REQUIRED WORK: Word for word, give the entries back.

Stored data
╔══

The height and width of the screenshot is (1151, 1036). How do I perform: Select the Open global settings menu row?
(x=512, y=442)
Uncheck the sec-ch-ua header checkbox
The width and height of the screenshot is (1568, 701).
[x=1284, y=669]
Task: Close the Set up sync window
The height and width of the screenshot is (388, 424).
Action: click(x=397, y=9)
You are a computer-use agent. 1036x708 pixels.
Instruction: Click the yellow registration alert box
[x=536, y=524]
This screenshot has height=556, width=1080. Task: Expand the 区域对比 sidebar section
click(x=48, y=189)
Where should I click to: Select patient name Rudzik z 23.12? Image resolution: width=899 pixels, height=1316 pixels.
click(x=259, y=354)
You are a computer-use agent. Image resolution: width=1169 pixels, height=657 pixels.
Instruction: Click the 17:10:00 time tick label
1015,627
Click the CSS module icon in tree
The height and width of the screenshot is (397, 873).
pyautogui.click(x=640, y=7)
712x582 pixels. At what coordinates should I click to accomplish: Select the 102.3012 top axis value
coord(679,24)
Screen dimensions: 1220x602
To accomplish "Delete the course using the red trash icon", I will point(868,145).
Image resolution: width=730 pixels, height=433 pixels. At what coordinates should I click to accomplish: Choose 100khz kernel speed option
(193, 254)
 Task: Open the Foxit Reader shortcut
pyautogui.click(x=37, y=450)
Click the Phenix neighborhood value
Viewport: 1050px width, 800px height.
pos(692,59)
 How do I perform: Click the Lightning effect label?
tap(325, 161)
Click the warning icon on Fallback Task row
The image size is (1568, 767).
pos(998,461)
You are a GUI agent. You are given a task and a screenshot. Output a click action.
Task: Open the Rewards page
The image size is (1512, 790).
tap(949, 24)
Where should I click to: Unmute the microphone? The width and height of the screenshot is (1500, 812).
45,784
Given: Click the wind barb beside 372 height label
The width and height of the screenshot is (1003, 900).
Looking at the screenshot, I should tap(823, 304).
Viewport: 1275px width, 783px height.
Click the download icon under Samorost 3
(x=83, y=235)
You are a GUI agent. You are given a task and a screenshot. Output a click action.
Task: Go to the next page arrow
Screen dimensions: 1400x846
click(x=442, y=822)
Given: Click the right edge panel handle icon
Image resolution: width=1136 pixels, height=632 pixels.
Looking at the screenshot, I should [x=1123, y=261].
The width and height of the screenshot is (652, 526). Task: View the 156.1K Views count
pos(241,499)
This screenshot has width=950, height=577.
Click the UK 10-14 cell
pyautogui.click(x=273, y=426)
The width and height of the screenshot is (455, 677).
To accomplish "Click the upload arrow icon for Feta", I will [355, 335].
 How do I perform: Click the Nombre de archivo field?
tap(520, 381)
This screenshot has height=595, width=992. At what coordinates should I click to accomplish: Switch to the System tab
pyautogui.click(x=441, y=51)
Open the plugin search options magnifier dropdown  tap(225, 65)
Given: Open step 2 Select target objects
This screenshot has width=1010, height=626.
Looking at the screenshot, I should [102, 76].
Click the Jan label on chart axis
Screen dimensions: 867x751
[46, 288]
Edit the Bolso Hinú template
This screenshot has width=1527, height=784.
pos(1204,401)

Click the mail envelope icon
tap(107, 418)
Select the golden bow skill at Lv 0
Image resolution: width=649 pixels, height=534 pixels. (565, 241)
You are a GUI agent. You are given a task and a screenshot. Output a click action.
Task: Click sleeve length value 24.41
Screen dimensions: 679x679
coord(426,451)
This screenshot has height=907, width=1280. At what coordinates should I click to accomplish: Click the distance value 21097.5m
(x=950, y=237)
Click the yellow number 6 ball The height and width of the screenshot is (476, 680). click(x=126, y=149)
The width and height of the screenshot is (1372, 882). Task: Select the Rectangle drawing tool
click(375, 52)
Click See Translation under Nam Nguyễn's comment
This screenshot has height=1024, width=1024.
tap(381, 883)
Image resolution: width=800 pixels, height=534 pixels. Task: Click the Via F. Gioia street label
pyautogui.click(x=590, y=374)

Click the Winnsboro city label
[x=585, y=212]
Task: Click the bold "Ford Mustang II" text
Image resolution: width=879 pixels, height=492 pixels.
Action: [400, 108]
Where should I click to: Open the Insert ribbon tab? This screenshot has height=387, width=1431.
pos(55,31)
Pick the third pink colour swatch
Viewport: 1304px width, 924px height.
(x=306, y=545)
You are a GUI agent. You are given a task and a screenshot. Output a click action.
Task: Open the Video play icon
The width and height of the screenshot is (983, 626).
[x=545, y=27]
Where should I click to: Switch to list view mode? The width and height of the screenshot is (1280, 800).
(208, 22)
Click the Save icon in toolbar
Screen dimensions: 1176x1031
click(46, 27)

╚══

RESULT OF THE TASK:
The height and width of the screenshot is (1151, 1036). How do I perform: Select the Open global settings menu row?
(x=512, y=442)
Uncheck the sec-ch-ua header checkbox
The width and height of the screenshot is (1568, 701).
[x=1284, y=669]
Task: Close the Set up sync window
The height and width of the screenshot is (388, 424).
Action: click(x=397, y=9)
You are a computer-use agent. 1036x708 pixels.
Instruction: Click the yellow registration alert box
[x=536, y=524]
This screenshot has height=556, width=1080. Task: Expand the 区域对比 sidebar section
click(x=48, y=189)
Where should I click to: Select patient name Rudzik z 23.12? Image resolution: width=899 pixels, height=1316 pixels.
click(x=259, y=354)
You are a computer-use agent. Image resolution: width=1169 pixels, height=657 pixels.
Instruction: Click the 17:10:00 time tick label
1015,627
Click the CSS module icon in tree
The height and width of the screenshot is (397, 873).
pyautogui.click(x=640, y=7)
712x582 pixels. At what coordinates should I click to accomplish: Select the 102.3012 top axis value
coord(679,24)
Screen dimensions: 1220x602
To accomplish "Delete the course using the red trash icon", I will point(868,145).
Image resolution: width=730 pixels, height=433 pixels. At what coordinates should I click to accomplish: Choose 100khz kernel speed option
(193, 254)
 Task: Open the Foxit Reader shortcut
pyautogui.click(x=37, y=450)
Click the Phenix neighborhood value
Viewport: 1050px width, 800px height.
pos(692,59)
 How do I perform: Click the Lightning effect label?
tap(325, 161)
Click the warning icon on Fallback Task row
The image size is (1568, 767).
pos(998,461)
You are a GUI agent. You are given a task and a screenshot. Output a click action.
Task: Open the Rewards page
The image size is (1512, 790).
tap(949, 24)
Where should I click to: Unmute the microphone? The width and height of the screenshot is (1500, 812).
45,784
Given: Click the wind barb beside 372 height label
The width and height of the screenshot is (1003, 900).
Looking at the screenshot, I should tap(823, 304).
Viewport: 1275px width, 783px height.
Click the download icon under Samorost 3
(x=83, y=235)
You are a GUI agent. You are given a task and a screenshot. Output a click action.
Task: Go to the next page arrow
Screen dimensions: 1400x846
click(x=442, y=822)
Given: Click the right edge panel handle icon
Image resolution: width=1136 pixels, height=632 pixels.
Looking at the screenshot, I should [x=1123, y=261].
The width and height of the screenshot is (652, 526). Task: View the 156.1K Views count
pos(241,499)
This screenshot has width=950, height=577.
Click the UK 10-14 cell
pyautogui.click(x=273, y=426)
The width and height of the screenshot is (455, 677).
To accomplish "Click the upload arrow icon for Feta", I will [355, 335].
 How do I perform: Click the Nombre de archivo field?
tap(520, 381)
This screenshot has height=595, width=992. At what coordinates should I click to accomplish: Switch to the System tab
pyautogui.click(x=441, y=51)
Open the plugin search options magnifier dropdown  tap(225, 65)
Given: Open step 2 Select target objects
This screenshot has width=1010, height=626.
Looking at the screenshot, I should [102, 76].
Click the Jan label on chart axis
Screen dimensions: 867x751
[46, 288]
Edit the Bolso Hinú template
This screenshot has width=1527, height=784.
pos(1204,401)

Click the mail envelope icon
tap(107, 418)
Select the golden bow skill at Lv 0
Image resolution: width=649 pixels, height=534 pixels. (565, 241)
You are a GUI agent. You are given a task and a screenshot. Output a click action.
Task: Click sleeve length value 24.41
Screen dimensions: 679x679
coord(426,451)
This screenshot has height=907, width=1280. At what coordinates should I click to accomplish: Click the distance value 21097.5m
(x=950, y=237)
Click the yellow number 6 ball The height and width of the screenshot is (476, 680). click(x=126, y=149)
The width and height of the screenshot is (1372, 882). Task: Select the Rectangle drawing tool
click(375, 52)
Click See Translation under Nam Nguyễn's comment
This screenshot has height=1024, width=1024.
tap(381, 883)
Image resolution: width=800 pixels, height=534 pixels. Task: Click the Via F. Gioia street label
pyautogui.click(x=590, y=374)

Click the Winnsboro city label
[x=585, y=212]
Task: Click the bold "Ford Mustang II" text
Image resolution: width=879 pixels, height=492 pixels.
Action: [400, 108]
Where should I click to: Open the Insert ribbon tab? This screenshot has height=387, width=1431.
pos(55,31)
Pick the third pink colour swatch
Viewport: 1304px width, 924px height.
(x=306, y=545)
You are a GUI agent. You are given a task and a screenshot. Output a click action.
Task: Open the Video play icon
The width and height of the screenshot is (983, 626).
[x=545, y=27]
Where should I click to: Switch to list view mode? The width and height of the screenshot is (1280, 800).
(208, 22)
Click the Save icon in toolbar
Screen dimensions: 1176x1031
click(46, 27)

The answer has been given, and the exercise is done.